私の願いの一部が彼の蘇生だったのだと思うと、なんだか誇らしい気持ちさえ湧いてくる。
「小次郎さんのご自宅などは、もうとうの昔に壊されてしまっています。なので、もしご迷惑でなかったら御家族と一緒にここを使ってくださいね」
雪子たちの家が既に無いことは確認してあった。
「本当に、本当にありがとうございます! この恩は必ず返します! 力仕事でもなんでも、申し付けてください!」
とても感謝されている事が分かるが、私も困ってしまう。
なにせ普通のサラリーマンだった彼に任せられる仕事が、ウチには無いのだ。
雪子も秋菜も春樹も似たような顔をして、それに困惑する小次郎に私が分かりやすく説明する。

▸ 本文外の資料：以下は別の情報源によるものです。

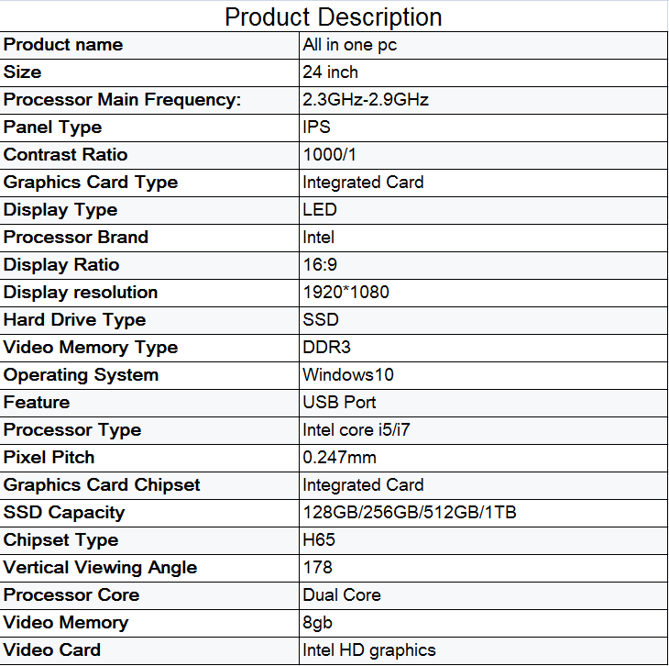This screenshot has height=666, width=669.
Task: Select the DDR3 video memory type
Action: 327,348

「小次郎さんは、ゲームなど嗜まれますか? オンラインゲームなどご経験は?」
「こ、これでもそこそこのゲーム好きでしたよ。妻と一緒になる前は、オンラインゲームでもかなり課金して遊んでました」
「では、そのオンラインゲームで例えますと、私はベータ版から二年間、ずっとプレイしてる最古参の重課金廃人ガチ勢だとお考えください」
「………そ、そこまでですか」
「はい。そして、小次郎さんの細君も、ご子息も、全員がその最古参の重課金廃人ガチ勢の私とパーティを組めるトッププレイヤーでして……」
「………えっと、つまり?」
「端的に言いますと、力仕事を任せろと仰る小次郎さんは、二年間プレイし続けたガチ勢に仕事は任せろ、役に立つぜと言い放ったピカピカ初心者でありますね。なにせレベルが実在する世界なので、今や小次郎さんは娘さんにも腕相撲で瞬殺される立場なのです……」
私が言い切ると、小次郎は自分の体を抱いて悶え始めた。
私も終焉前はオンラインゲームもやっていたので、気持ちは分かる。